Wilmington College was comprised of a single building nestled on 33.25 acres. Old Main became “College Hall” and the new Board of Managers, drawn from the Fairfield, Center and Miami quarterly meetings, appropriated $260 dollars to complete the interior of the building. These funds were used to purchase 220 seats, 40 settees, four wood-burning stoves and the College bell.
The first classes began in April 1871 with recent Bowdoin College (Maine) graduate and Earlham College administrator Lewis Estes as Wilmington College's first president. He and his family first resided in College Hall in 1873 as construction began on the new Twin Ash Hall, a privately owned boarding house due east of the main building. Estes was the only president to call College Hall home, however students and faculty members lived there during many of the school's early years.
In the fall of 1874, the board recruited 26-year old Benjamin Trueblood, a dynamic young Quaker and recent Earlham College graduate, to serve as its next president. Trueblood came to Wilmington after marrying Clinton County Quaker Sarah Terrell. Under Trueblood, the College stabilized and began to flourish. In 1875, Wilmington College held its first Commencement and graduated four students: Ellen C. Wright, Aaron L. Hunt, Elma C. Doster and Hannah A. Lewis. For the 1875-76 academic year, enrollment increased to 90 students and the College boasted a $5,929 endowment.
The academic atmosphere also matured under Trueblood, who drew to him an increasingly distinguished faculty, the most notable of which was the recently graduated Ellen C. Wright. She served Wilmington College for more than 40 years, during which time she developed the education program and taught students in Greek, Latin, rhetoric and English grammar. In 1875, in addition to graduating its first class, Wilmington College also became incorporated under Ohio laws so that it could officially operate under a Board of Trustees and a Board of Managers.

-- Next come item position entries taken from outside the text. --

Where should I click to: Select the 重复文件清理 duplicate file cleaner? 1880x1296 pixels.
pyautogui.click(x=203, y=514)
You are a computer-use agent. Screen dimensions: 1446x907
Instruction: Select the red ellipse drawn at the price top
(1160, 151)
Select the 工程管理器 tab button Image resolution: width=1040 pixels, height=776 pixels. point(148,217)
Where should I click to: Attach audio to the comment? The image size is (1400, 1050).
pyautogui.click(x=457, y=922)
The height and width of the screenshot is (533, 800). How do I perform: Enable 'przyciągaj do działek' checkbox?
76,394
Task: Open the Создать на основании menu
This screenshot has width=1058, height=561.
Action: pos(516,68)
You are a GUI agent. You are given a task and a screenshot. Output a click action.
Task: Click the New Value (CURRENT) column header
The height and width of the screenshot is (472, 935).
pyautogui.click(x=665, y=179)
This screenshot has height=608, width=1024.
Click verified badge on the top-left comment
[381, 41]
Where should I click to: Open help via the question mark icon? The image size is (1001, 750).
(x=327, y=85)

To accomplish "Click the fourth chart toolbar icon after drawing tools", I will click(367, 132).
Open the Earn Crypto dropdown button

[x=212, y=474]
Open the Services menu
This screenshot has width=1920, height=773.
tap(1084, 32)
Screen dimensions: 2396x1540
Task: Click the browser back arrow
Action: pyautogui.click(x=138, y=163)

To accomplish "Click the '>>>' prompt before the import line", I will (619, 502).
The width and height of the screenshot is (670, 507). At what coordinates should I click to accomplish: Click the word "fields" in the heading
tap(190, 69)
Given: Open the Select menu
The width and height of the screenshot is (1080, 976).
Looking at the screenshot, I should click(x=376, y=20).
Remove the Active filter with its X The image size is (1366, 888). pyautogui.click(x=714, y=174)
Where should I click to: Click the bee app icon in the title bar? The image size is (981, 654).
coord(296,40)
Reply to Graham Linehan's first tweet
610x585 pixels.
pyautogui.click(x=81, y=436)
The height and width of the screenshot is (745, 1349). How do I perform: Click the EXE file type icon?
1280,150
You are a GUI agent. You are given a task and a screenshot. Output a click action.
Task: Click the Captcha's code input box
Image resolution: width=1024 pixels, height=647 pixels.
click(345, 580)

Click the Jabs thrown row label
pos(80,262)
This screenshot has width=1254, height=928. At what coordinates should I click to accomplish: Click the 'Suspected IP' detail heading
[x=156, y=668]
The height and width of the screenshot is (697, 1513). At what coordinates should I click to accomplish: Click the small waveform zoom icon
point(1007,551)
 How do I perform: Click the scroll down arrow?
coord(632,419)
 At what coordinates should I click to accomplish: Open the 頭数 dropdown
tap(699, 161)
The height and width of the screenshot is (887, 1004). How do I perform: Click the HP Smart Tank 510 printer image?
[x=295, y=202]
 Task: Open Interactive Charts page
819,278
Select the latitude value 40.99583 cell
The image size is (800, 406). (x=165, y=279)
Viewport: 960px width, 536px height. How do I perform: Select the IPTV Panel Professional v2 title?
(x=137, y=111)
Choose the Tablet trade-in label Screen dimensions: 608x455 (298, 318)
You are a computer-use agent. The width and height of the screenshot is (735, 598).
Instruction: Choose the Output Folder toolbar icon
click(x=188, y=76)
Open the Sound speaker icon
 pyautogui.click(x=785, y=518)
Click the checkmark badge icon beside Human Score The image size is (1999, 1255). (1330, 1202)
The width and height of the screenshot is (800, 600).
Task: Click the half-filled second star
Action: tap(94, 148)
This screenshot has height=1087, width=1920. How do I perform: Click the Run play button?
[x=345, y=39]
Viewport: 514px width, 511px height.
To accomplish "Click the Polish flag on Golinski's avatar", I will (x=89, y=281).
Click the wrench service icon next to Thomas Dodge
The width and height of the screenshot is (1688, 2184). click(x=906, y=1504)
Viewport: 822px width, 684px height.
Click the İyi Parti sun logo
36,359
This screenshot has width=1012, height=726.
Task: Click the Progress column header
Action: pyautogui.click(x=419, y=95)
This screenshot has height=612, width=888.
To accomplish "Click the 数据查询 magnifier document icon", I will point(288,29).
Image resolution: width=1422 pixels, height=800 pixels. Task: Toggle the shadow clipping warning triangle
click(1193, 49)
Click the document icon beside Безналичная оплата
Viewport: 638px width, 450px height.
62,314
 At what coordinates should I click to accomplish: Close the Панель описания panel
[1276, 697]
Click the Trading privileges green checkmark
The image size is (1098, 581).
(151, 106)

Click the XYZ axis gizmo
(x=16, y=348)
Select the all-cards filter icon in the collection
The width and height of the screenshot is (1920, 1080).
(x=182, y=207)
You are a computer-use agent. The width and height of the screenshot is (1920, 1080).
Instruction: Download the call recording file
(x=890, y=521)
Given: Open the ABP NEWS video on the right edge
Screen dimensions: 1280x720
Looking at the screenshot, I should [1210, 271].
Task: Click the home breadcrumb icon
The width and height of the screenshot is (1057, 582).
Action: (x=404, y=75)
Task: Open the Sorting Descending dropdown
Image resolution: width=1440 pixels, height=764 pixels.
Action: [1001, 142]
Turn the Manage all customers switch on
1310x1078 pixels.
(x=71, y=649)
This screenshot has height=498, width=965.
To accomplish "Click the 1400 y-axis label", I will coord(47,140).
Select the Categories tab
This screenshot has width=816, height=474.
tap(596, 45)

The academic year was divided into three terms of 12 weeks. An additional three weeks were added to the fall term so that its close would be near the Christmas holiday. Tuition was paid weekly at $1 per week. Students who resided on campus, paid 5 to 8-cents per meal and $1 per week to board. South Hall, a dormitory built by the College in 1876, and Twin Ash Hall were operated by matrons.